• **提示文**

★ ★ ★ ★ ★

気候変動に関する日本人の意識調査 ~「3M State of Science Insights」より~
2024年03月19日

4月のEarth Month(アースマンス)を前に、3Mがグローバルで実施した科学に対する意識、地球との関連性、社会への影響を継続的に把握することを目的とした調査「3M State of Science Insights(ステート・オブ・サイエンス・インサイト)」(以下、本調査)から得られた、気候変動に関する日本人の意識調査の結果を紹介します。

日本の調査結果の主なポイント:

  1. 90%近くが気候変動に対応することへの重要性を認識している一方で、若年層の「特に意見はない/気にしない」という比率が調査対象10カ国中で最も高い結果に
  2. 80%が気候変動は人類にとって最大の脅威になると認識
  3. すでに気候変動の影響を感じていると答えた割合がグローバルより高く、ブラジルと並んで調査対象10カ国中トップに
  4. 「異常気象」が気候変動のもたらす影響の最大の懸念事項に。大気、水への影響を懸念する人は他国より少ない
  5. 「カーボンフットプリント」の理解度が調査対象10カ国中で突出して低い結果に
  6. グローバル共通で「クリーンな交通手段」が最も認知度の高い気候変動への対応策

 

調査結果の詳細は以下の通りです。

★ ★ ★ ★ ★

• **元データ**
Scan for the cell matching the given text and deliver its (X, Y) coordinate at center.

★ ★ ★ ★ ★

• **指示内容**
提示文によると、日本では何%の人が、気候変動は人類にとって最大の脅威になると認識していますか。 資料は提示文とは関係がありません。

• **演習結果**
80%です。